------ SUPPLIED RECORDS ------

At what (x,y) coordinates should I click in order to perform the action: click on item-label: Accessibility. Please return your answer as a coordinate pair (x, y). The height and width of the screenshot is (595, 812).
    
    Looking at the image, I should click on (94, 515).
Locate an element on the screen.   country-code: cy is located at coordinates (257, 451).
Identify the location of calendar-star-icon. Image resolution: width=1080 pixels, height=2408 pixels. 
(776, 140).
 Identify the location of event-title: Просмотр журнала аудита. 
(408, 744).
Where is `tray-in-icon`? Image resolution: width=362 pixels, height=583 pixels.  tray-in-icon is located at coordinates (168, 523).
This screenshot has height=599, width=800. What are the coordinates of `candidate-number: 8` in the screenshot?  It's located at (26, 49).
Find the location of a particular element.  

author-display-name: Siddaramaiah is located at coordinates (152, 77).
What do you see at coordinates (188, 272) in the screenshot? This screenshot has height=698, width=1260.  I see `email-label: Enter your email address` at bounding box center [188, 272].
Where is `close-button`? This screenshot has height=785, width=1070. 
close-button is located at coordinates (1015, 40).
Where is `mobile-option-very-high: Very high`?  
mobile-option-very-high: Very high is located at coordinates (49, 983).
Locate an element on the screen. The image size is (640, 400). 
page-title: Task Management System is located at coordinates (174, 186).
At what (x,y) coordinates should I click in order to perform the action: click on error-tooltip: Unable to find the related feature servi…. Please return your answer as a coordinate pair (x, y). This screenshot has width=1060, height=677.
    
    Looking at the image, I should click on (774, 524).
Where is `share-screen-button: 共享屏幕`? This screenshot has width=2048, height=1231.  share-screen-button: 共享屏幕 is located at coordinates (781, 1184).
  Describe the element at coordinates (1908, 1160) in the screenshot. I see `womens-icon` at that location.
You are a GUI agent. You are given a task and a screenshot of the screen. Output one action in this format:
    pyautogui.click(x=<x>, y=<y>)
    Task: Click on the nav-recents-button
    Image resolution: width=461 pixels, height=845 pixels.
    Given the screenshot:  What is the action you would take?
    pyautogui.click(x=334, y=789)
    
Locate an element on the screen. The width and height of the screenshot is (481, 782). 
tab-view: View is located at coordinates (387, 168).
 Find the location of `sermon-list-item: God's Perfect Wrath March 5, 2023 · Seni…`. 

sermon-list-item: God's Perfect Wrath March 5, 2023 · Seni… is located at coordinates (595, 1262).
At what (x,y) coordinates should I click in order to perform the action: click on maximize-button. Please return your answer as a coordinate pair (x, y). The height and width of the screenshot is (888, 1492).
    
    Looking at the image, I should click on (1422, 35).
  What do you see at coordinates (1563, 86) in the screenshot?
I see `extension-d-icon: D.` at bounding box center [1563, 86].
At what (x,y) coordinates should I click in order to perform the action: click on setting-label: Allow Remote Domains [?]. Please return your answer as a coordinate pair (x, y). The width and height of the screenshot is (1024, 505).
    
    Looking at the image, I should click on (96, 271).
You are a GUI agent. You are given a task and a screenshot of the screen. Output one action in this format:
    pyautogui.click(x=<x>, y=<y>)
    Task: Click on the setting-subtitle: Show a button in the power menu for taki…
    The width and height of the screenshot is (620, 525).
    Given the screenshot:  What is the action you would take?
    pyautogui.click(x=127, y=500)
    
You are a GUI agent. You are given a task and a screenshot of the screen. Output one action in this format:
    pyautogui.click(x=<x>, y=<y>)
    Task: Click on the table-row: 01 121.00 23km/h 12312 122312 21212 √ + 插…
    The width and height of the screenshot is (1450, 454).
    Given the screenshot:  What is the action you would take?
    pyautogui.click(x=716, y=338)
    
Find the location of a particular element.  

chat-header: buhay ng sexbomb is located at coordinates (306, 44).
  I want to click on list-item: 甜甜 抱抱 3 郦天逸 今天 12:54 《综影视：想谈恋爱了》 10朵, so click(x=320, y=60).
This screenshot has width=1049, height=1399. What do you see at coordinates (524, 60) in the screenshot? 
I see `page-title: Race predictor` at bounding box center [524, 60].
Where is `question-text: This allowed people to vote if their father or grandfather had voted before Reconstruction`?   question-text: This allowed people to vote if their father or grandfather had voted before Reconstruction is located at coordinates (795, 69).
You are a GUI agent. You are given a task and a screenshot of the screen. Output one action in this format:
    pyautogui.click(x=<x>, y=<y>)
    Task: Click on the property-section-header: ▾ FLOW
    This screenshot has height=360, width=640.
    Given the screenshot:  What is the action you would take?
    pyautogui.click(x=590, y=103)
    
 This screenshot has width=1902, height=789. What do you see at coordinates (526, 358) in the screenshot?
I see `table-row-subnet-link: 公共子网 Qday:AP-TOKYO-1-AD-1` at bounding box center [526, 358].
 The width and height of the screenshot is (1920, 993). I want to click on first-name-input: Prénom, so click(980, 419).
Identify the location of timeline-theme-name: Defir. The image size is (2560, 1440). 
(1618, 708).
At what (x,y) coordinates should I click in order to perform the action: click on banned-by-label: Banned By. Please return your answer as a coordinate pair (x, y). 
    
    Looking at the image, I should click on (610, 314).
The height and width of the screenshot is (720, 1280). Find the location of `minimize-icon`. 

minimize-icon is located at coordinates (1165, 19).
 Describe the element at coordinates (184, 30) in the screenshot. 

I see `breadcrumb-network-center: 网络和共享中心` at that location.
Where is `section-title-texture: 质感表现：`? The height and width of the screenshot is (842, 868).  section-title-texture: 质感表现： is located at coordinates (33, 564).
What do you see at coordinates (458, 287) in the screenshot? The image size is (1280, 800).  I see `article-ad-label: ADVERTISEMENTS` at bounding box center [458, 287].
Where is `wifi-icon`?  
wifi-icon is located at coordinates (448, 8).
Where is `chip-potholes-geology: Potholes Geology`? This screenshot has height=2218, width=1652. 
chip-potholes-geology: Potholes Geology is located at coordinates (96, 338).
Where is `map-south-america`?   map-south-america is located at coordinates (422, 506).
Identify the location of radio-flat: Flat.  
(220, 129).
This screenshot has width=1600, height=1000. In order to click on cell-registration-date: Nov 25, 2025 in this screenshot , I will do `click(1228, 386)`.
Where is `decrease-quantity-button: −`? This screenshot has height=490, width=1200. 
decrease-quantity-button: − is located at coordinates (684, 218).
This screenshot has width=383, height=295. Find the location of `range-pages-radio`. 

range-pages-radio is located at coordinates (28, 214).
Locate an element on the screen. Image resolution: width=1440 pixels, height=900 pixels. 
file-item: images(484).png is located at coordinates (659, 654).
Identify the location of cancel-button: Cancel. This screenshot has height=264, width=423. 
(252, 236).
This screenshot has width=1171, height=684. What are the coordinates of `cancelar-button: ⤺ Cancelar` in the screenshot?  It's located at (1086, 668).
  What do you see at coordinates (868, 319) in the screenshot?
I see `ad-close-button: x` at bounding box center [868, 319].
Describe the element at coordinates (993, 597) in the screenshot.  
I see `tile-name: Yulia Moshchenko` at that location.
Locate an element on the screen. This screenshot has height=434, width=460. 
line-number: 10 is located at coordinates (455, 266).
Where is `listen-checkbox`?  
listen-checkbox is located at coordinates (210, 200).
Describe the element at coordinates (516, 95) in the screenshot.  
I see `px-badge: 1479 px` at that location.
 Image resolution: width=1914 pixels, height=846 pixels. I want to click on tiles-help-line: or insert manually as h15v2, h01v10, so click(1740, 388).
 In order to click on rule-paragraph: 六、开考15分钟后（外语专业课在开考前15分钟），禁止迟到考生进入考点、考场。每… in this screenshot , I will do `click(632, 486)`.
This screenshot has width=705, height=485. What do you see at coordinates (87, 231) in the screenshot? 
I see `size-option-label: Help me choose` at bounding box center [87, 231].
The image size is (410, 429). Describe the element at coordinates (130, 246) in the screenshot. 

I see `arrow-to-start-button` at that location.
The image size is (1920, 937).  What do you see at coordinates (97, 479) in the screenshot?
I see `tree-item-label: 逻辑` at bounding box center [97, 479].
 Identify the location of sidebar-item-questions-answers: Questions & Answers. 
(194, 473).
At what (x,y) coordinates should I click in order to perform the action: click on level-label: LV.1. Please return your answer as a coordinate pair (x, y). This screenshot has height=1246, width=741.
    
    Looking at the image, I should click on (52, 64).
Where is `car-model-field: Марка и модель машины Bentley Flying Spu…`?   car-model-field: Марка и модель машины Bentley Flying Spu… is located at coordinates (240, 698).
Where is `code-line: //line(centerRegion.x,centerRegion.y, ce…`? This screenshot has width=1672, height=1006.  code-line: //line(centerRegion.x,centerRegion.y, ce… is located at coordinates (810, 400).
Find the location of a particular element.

------

**WHAT THE TASK ASKS**.
Update the lines starting at the one that contains "has height=490, width=1200." and ending after the one that contains "file-item: images(484).png is": change "Locate an element" to "Find an element", and keep everything else the same.

**THE ANSWER**.
Where is `decrease-quantity-button: −`? This screenshot has height=490, width=1200. 
decrease-quantity-button: − is located at coordinates (684, 218).
This screenshot has width=383, height=295. Find the location of `range-pages-radio`. 

range-pages-radio is located at coordinates (28, 214).
Find an element on the screen. Image resolution: width=1440 pixels, height=900 pixels. 
file-item: images(484).png is located at coordinates (659, 654).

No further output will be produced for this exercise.